I will concentrate on only the two most challenging technical issues and will not even get into the critical mechanical ones though they too are difficult they are within common technology standards. The first is the RF semiconductor components and the second and closely related cooling issues which are again closely related with and also directly related to the operating frequency. The higher the operating frequency the more challenging are the cooling issues. The active gating device in any electronic or optical system mush have physical dimension less than one quarter the wavelength of the highest frequency used. That means that as the frequency goes up the physical size of the active devices must go down. The smaller the active controlling sight of the waveform (be they gates, switches, amplifiers, delay-lines ect.) which physically are the places where most of the heat is generated, the harder they are to cool. That is why it is so hard to get high powered output at high frequencies in RF devices. With too much power in a small spaces they just melt, even if they can handle the high voltages that also come with high power.
The original drive to produce active arrays was not for all of their wonderful beam-forming and scanning capacities (at the time there were no computers that could do it) for which they were theoretically capable but just to produce more power by using multiple transmitting sources.
Now we start getting into the real problems. Even for a flat array that is only meant to produces a fixed non-changing beam, all of the carefully positions point sources must have exactly (and I mean exactly) the very same frequency, the same phase, the same on/off timing, and the same power output.
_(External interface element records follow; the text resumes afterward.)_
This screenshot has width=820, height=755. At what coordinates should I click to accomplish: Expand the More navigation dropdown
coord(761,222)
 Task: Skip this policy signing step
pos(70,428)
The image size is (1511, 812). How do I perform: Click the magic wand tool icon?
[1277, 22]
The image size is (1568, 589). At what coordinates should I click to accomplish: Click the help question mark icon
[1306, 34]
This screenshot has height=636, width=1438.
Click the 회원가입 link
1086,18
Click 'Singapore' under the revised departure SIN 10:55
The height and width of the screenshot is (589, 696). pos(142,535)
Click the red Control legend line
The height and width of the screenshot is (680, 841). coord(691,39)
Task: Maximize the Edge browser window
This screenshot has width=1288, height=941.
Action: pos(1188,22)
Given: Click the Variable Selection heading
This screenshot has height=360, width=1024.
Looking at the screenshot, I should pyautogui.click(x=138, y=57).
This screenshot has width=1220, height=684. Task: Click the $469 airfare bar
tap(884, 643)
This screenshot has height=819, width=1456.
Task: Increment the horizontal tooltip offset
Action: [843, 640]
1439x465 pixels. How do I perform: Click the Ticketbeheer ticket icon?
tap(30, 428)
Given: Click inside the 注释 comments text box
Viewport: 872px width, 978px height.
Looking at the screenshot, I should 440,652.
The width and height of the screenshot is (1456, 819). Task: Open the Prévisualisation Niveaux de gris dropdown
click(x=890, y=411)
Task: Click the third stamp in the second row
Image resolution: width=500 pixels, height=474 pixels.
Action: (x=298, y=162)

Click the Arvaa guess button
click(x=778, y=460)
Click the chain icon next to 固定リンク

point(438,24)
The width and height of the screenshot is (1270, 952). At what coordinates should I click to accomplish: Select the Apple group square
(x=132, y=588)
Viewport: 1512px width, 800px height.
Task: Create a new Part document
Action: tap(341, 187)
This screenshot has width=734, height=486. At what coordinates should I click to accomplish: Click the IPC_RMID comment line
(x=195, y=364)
Plus they must maintain these critical features as they heat up and cool down along with changing use demands and the weather.
Have any of you ever tried to match just two output tubes on a high end audio amplifier for all of you stereo buffs out there?
And that is just on the transmitting side. On the receiving side there are even harder to maintain consistencies because they have noise, timeing are detecting issues all of their own. Don’t you just hate drift?
These are not problems found when you have a single RF source and a single RF receiver. The phase shifters are very big, heavy which also makes them very stable and much easier to control, stabilize, and predicable to compensate for with the changes in temperature.
Active phase technology could never be done with tube technology because of the variances found in their manufacturing process of tubes. Semiconductors and their manufacturing process are much more uniform and consistent but the tolerances are still very critical and they produce a lot of heat in a small space. It has required the creation of completely new semiconductor materials, (both for the frequency range and heat tolerance) which are by-in-large not found within commercial products. There is still very much to learn about manufacturing these new specialized semiconductors, while on the other hand the older phase shifting technology has decades of refinement behind it. So it is not unreasonable to conclude that at least at this point in time, a highly refined SPY-1 radar, in its lasted version, would have similar but not exactly the capacities of a SAMPSON radar. And we are not even talking about all the radar controlling software that is always under continuing refinement and has consumed and will continue to consume millions of man-years of development until the end of time.